Как, по словам фрагмента о Рубенсе, историк искусства объясняет буйство плоти у рубенсовских обнаженных? Ответьте в одном-трех предложениях.

Фрагмент:
=====

Страница 6 из 13
Сегодняшнего обывателя раздражает или смешит полнота рубенсовских граций и вакхов, переходящая, на современный взгляд, всякие границы «изящества» (илл. 2). И верно, в сравнении даже с другими грациями, Венерами и куртизанками эпохи Возрождения и барокко, от Джорджоне до Бернини и Веласкеса, рубенсовские обнаженные являют настоящее буйство плоти. Но что это буйство значило для мастера и для его современников? Историк искусства объяснит, что суть дела – в изменении отношения к рисунку, к противостоянию линии и пятна, то есть графичности и живописности как основ стиля. Для Рафаэля в начале XVI века важнее контур, для Рубенса и Рембрандта – передача всех нюансов человеческой плоти с помощью кисти и краски. Рафаэлевские грации (1504–1505) прелестны, но лишь касаются друг друга, смотрят в разные стороны, сохраняя самодостаточность и статуарное достоинство античной модели, художнику хорошо знакомой. Они одновременно едины и неслиянны (илл. 3). Рубенс, видевший эту небольшую картину в римской коллекции кардинала Боргезе, сознательно «ответил» великому предшественнику – и вдохнул в старинную иконографическую схему совершенно новую жизнь. Если приглядеться к каждой детали его полотна, то понимаешь, как глубоко художник изучил анатомию тела. Представим на секунду на месте его героинь властительниц наших подиумов и поймем, что картина, как говорят искусствоведы, развалится. Буше, Энгр, Делакруа, Кустодиев, Майоль, Ренуар хорошо усвоили этот урок Рубенса и барокко. И не только они.

=====

Список:

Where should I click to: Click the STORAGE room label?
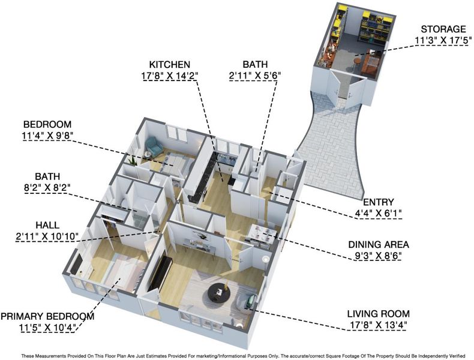point(443,29)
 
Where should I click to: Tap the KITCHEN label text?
point(170,64)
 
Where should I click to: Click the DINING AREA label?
point(379,244)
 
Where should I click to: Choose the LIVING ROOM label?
point(378,314)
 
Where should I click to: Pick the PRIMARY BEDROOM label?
point(47,316)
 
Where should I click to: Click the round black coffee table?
point(219,292)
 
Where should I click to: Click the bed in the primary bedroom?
point(120,273)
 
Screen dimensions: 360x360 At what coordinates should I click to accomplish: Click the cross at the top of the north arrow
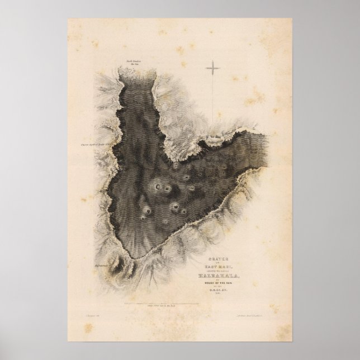click(213, 69)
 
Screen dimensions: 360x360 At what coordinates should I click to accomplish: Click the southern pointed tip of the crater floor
click(136, 258)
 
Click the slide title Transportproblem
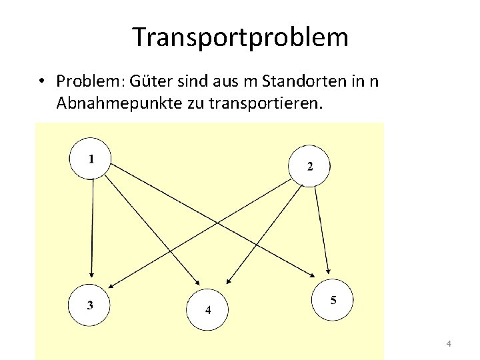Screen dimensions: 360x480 [x=240, y=37]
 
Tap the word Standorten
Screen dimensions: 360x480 [x=298, y=81]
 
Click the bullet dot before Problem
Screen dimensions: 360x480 [x=41, y=81]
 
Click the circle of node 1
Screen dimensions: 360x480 [x=91, y=159]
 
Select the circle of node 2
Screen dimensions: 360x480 [x=309, y=165]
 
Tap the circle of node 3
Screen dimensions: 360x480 [x=90, y=305]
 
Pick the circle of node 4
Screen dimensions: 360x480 [x=207, y=309]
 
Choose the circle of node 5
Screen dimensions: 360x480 [x=332, y=300]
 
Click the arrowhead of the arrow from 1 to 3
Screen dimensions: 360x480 [x=92, y=278]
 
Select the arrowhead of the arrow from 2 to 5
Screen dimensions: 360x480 [x=327, y=271]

=====

Правильный ответ: Историк искусства видит суть в изменении отношения к рисунку, то есть к противостоянию линии и пятна, графичности и живописности как основ стиля. Для Рафаэля в начале XVI века важнее был контур, а для Рубенса важнее передать все нюансы человеческой плоти кистью и краской.